Bhaskar Saikia picture Bhaskar Saikia · Nov 18, 2016 · Viewed 8.1k times · Source
othersMap.put("maskedPan", Class.forName("Some Class"));

Remove this use of dynamic class loading.

Rule

Changelog Classes should not be loaded dynamically Dynamically loaded classes could contain malicious code executed by a static class initializer. I.E. you wouldn't even have to instantiate or explicitly invoke methods on such classes to be vulnerable to an attack. This rule raises an issue for each use of dynamic class loading. Noncompliant Code Example

String className = System.getProperty("messageClassName");
Class clazz = Class.forName(className);  // Noncompliant

See

Answer

Mithfindel picture Mithfindel · Jan 17, 2019

Let's first state the obvious: a SonarQube rule is not meant to be taken as The One And Only Truth In The Universe.
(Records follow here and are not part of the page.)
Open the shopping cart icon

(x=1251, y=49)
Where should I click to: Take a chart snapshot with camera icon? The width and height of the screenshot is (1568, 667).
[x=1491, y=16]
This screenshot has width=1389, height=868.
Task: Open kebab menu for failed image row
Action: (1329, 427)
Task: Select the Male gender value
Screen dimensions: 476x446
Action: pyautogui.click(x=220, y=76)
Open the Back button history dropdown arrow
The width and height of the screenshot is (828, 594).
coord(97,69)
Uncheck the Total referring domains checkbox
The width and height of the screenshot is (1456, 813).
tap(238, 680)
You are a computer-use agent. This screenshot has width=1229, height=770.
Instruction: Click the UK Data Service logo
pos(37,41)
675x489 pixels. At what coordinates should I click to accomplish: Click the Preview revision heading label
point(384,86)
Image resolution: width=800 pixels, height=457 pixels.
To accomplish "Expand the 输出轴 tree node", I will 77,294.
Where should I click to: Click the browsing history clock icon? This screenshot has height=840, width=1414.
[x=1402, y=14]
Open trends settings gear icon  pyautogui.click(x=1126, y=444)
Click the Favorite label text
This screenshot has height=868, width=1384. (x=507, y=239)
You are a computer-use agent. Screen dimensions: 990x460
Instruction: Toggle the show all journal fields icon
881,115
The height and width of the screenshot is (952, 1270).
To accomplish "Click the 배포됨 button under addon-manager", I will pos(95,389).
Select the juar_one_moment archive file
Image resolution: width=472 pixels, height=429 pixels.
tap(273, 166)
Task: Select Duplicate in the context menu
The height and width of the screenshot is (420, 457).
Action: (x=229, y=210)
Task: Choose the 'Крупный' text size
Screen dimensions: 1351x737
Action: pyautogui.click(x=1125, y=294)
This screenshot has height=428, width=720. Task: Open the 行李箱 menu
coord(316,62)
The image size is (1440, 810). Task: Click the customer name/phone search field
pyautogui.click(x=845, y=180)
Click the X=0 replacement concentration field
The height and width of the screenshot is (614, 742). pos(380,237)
It is merely a way to bring your attention to a potentially sensitive piece of code, and up to you to take the appropriate action. If people in your organization force you to abide by SonarQube's rules, then they don't understand the purpose of the tool.

In this case, the rule is telling you that you are at a risk of arbitrary code execution, due to the class name being loaded through a system property, without any safety check whatsoever. And I can only agree with what the rule says.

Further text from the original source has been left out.